“I have to remind myself that this is happening when I wake up in the morning,” a parent said to me during our tutoring progress update phone call. A routine call, but nothing routine about the circumstances of today.
But doesn’t this feel familiar somehow? The mornings, when you first wake up peacefully unencumbered by thoughts but then smacked in the face with reality–these mornings are not new, right? We’ve felt it before. It’s the same feeling the morning after a loved one dies, after a breakup, after some life-altering news. It’s when the weight of the world comes crashing down onto your chest, pinning you to the middle of your bed like a tack. Yep, welcome back, grief.
Grief and I are familiar friends. He comes to visit every so often, and he never forgets. I am no stranger to things being cancelled and having to stay home. When I have a reaction or my symptoms flare, I can’t do the things I want to do. I have to rest and take care of my body.
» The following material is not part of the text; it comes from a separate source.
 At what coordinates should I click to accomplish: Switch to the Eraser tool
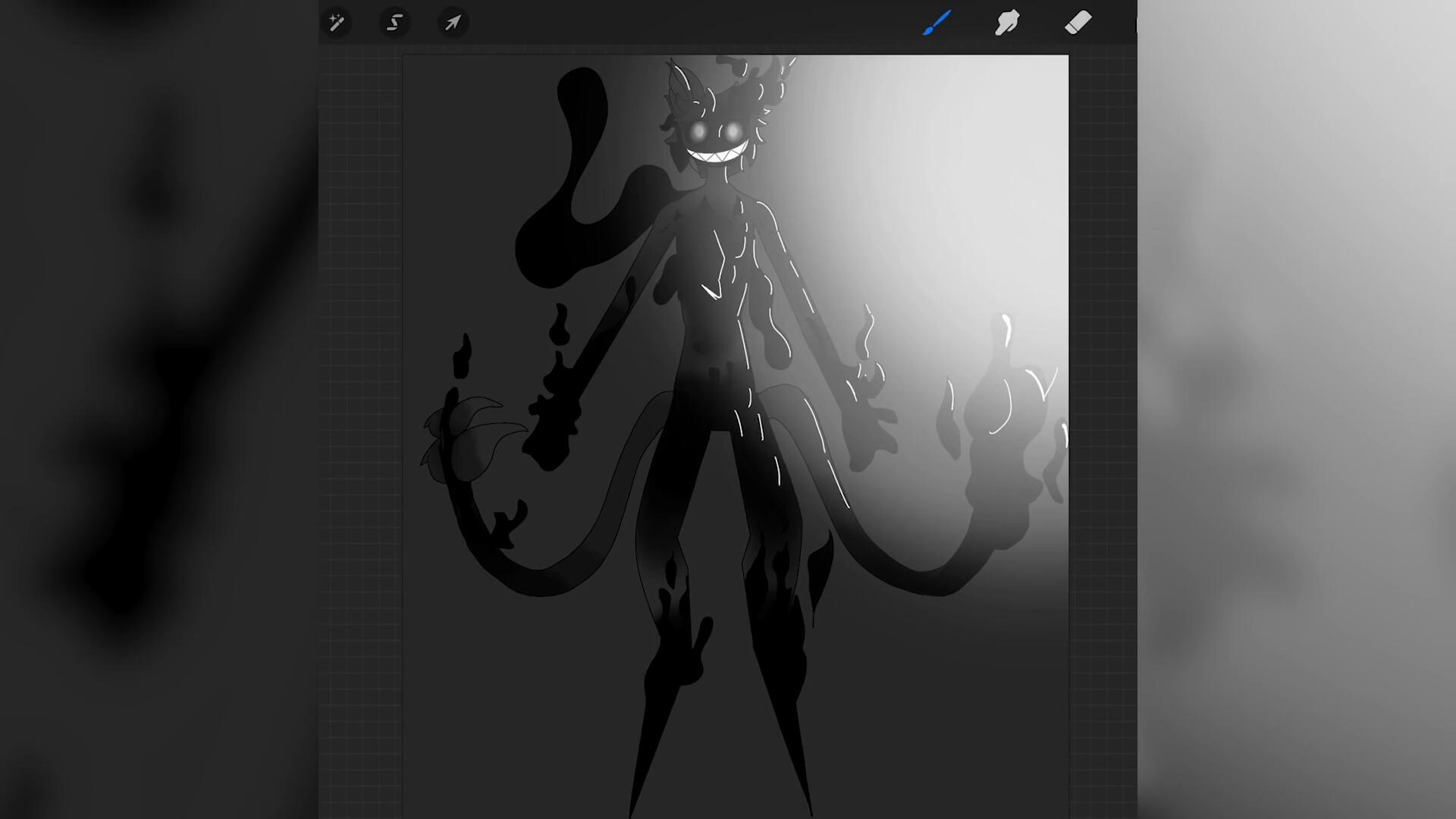point(1078,23)
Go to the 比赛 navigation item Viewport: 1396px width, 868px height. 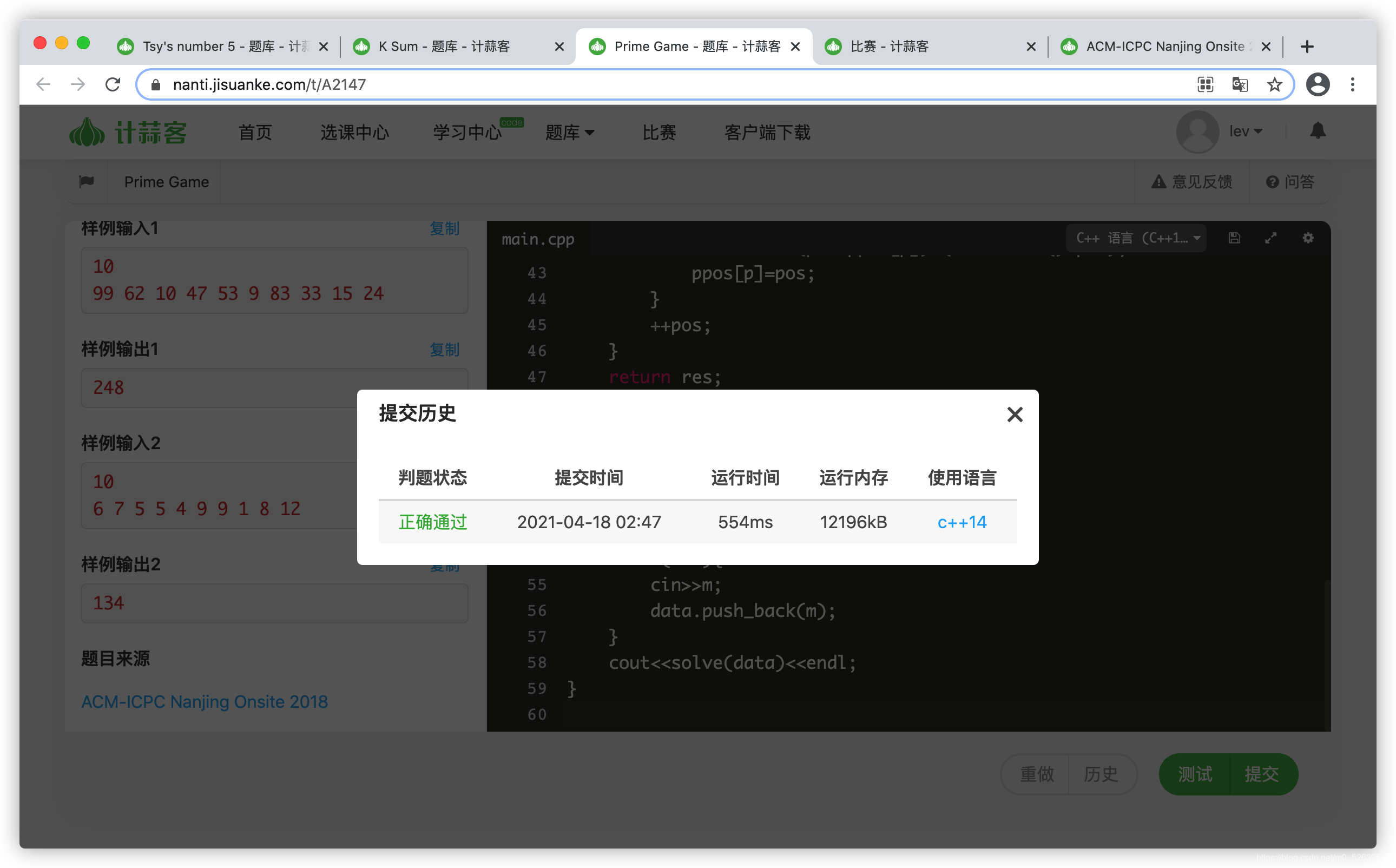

And those feelings of denial, anger, and sadness for my situation is grief, my friends. And it happens over and over for me, because my illness is, in fact, chronic.
It’s weird to see the world now experiencing the same sort of grief I regularly experience. Now the world is in a collective experience. While I was just alone in my grieving (or alone with other chronically ill people), this is something everyone is experiencing at the same time. And so with collective experiences, there is support in our collective struggle–a special kind of camaraderie that comes with going through hard times together. Remember that.
And while this is new to everyone else, this is nothing new to me or other chronically ill people. While we tend to have a disadvantage in the regular world, we actually have an advantage in this new one: coping skills. We can use the resilience we’ve built and strength we’ve learnt from our struggles to get through these next months, because there are, no doubt, hard times ahead.
But ableds, I am not discounting your experience right now. And neither I am saying this is a walk in the park for me or any other chronically ill person. There are many more layers in this situation.
I do remember how hard it was to rest and stay home/in bed when I first started getting sick though (and how hard it is to do the same when I have a flare up after a period of good health now). Most of my identity and worth before I got sick came from my productivity. So who was I if I could not be productive? What a slippery thing to base my worth and identity off of. I needed to reassess my beliefs and craft my identity around less precarious factors than productivity and work. So I came up with this: I have worth inherently because I am a being, no matter my contributions. I am me because of what I like and love. (Notice “doing” is not part of any these statements.)
This is not to say basing worth off of just being is easy. In fact, it’s very hard. And most of the time, I forget this truth. Our entire society is based off of working and being productive. We learn at a young age that doing and achieving is the goal. And just being is seen as lazy. But why? Do we even know why?
So during this time, we don’t need to be super productive. We don’t need to use the extra time we have to work extra hours or do extra housework. We can just be. That is enough.
And when we’re just being and sitting in this stillness, we can actually feel our emotions. We feel the loss of those cancelled plans, our normal routine, our loved ones we cannot see in person. We feel the sadness and anger seep into our souls.
And we could shun these feelings and go back to working or cleaning or any other form of busying ourselves away from the pain. But pain doesn’t go away just because we don’t want to feel it. In fact, the harder we try to avoid our feelings, the bigger those feelings become. They just build up inside of us.
So what’s the solution? Feeling it all. Feeling the bad, the hard, the sad. We have to sit in that silence and stillness and let those feelings come. We need to cry, punch a pillow, and scream into the air. And that sounds horrible, right? Yeah, and it will be. It’s not fun. But, by feeling all those feelings, we free up our inner space. We empty ourselves of anger and sadness, so there are openings for happiness and joy.
This is a living loss. A loss that keeps going, without a known end. And it sucks, but it will be okay. There were so many of us already living this before the pandemic, and now there will be many more joining our ranks. Just like anything that is new, it will be hard at first. But with patience, living through these losses will get easier (and you will get stronger).
The world needs to grieve, and grieve, and grieve some more. We need to feel, even though it’s hard. And it will be a cycle.